Handling Categorical Features
Hello! Thanks for creating this great open source repo!
I wanted to discuss some basic questions. I'm not the most familiar with this repo or the example datasets so please feel free to provide additional context and help me better understand 🙂
-
For all notebooks that use the UCI Adult dataset, it seems that both the Education and EducationNum features are input to the model. However, these are the same feature, so I was confused why both were used. Also, EducationNum is being interpreted as a continuous variable. Although the categories in this feature seem ordinal, using it as continuous implies that each increment has equal contribution, and the distance between each category is identical. Should the notebooks only use Education since that is categorical, which seems to be the proper way to represent this feature?
-
As a related question, are the default feature types supposed to be interpreted from the input data?
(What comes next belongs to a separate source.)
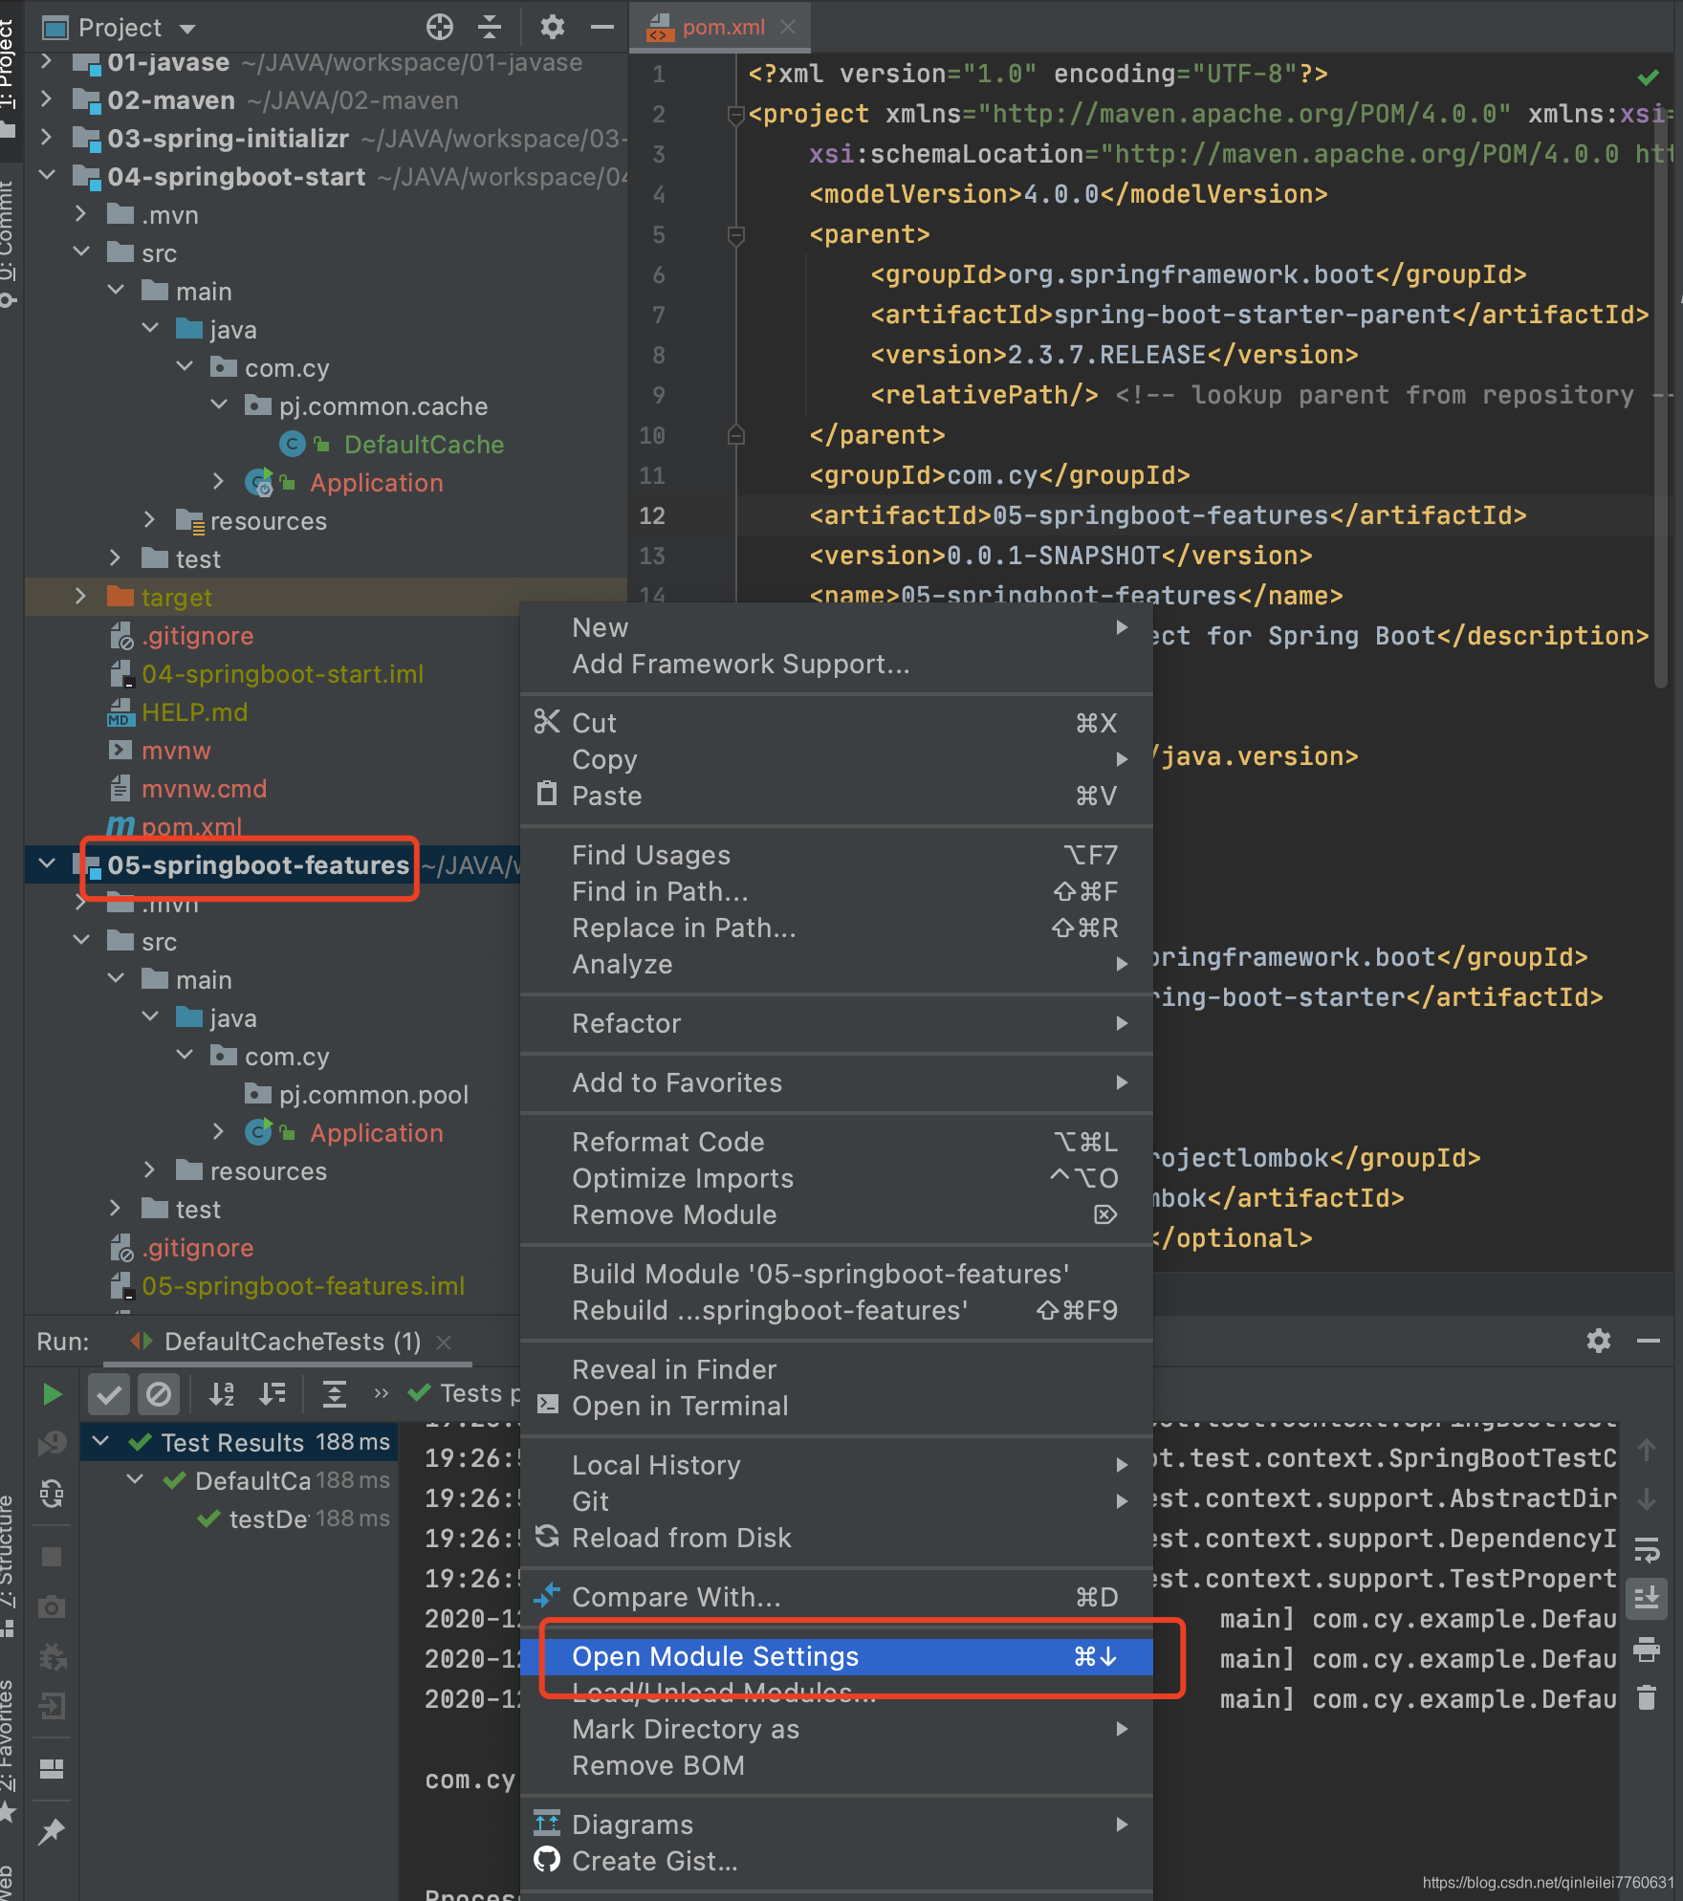Open the Run panel settings gear
Image resolution: width=1683 pixels, height=1901 pixels.
coord(1599,1341)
For example, if I change the type of EducationNum to be category, the EBM still interprets it as continuous. To me, this wasn't that expected behavior; LightGBMs preserve the datatype of category (even without explicitly specifying the categorical columns), but here it seems that only strings are interpreted as categorical? I attached a minimal example in this notebook. 20220125_EBM_categorical_example.ipynb.zip
Thanks for your help!
Hi @kspieks,
Good questions! Here are some answers:
-
Yes, in practice you should drop one version of this feature. We just leave it in as a demonstrable example of how the model handles different encodings as users explore the model for the first time, but it's certainly not the best data science practice to leave both versions in.
-
We try to do our best at infering data types -- under the hood, we use Pandas APIs like https://pandas.pydata.org/pandas-docs/stable/reference/api/pandas.DataFrame.infer_objects.html to auto-guess what type we think a column should be. However, to have full control over types, we recommend passing in your type definition to the
feature_typesproperty when initializing the ExplainableBoostingClassifier:
from interpret.glassbox import ExplainableBoostingClassifier
# If your input data has 4 features...
ebm = ExplainableBoostingClassifier(feature_types = ["continuous", "categorical", "categorical", "continuous"])
Thanks for pointing out the issue with the auto infer on the category dtype -- that looks like a bug!
-InterpretML Team
Thanks for your replies!
-
I see. Thanks for the clarification.
-
Yea
feature_typesseemed to be the only way to resolve it, which was unexpected. What's interesting is that using theinfer_objectsmethod works correctly on its own i.e. casting the dtype to category and then usingdf.infer_objects().dtypescorrectly shows that the dtype is category. Yet the EBM interprets it as continuous, so perhaps the issue is caused by something else in the code?
Hi @kspieks -- This preprocessing code has been completely replaced, and Pandas is no longer used to infer feature types, so it's very likely that older bugs in this area have been resolved.